• Task
When a line in the listing below contains the word "height", return a copy of that line.

• Data
┌──

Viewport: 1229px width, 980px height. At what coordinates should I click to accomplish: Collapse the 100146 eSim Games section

└──
┌──

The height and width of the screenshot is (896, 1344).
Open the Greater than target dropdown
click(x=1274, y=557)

└──
┌──

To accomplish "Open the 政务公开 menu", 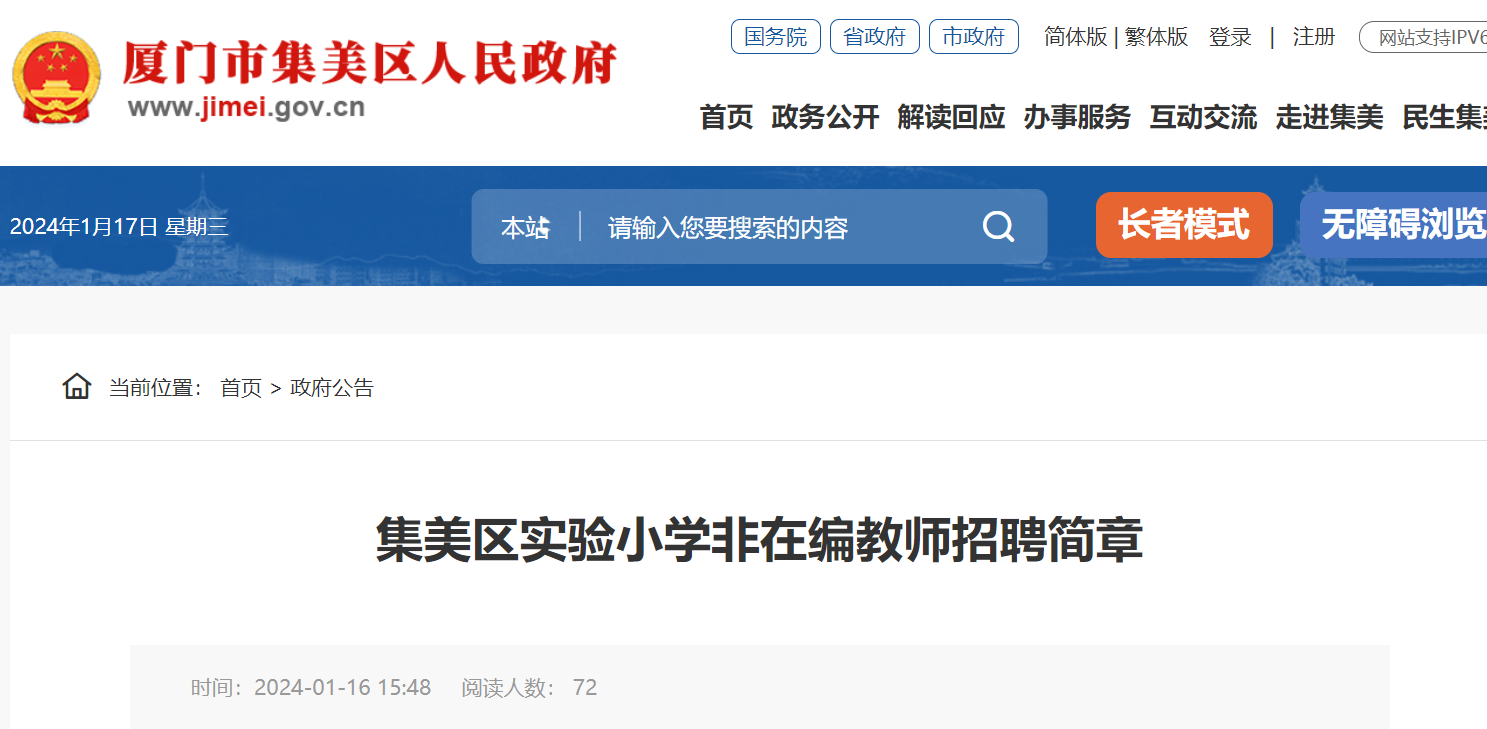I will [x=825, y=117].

└──

• Reply
Viewport: 1229px width, 980px height. At what coordinates should I click to accomplish: Collapse the 100146 eSim Games section
The height and width of the screenshot is (896, 1344).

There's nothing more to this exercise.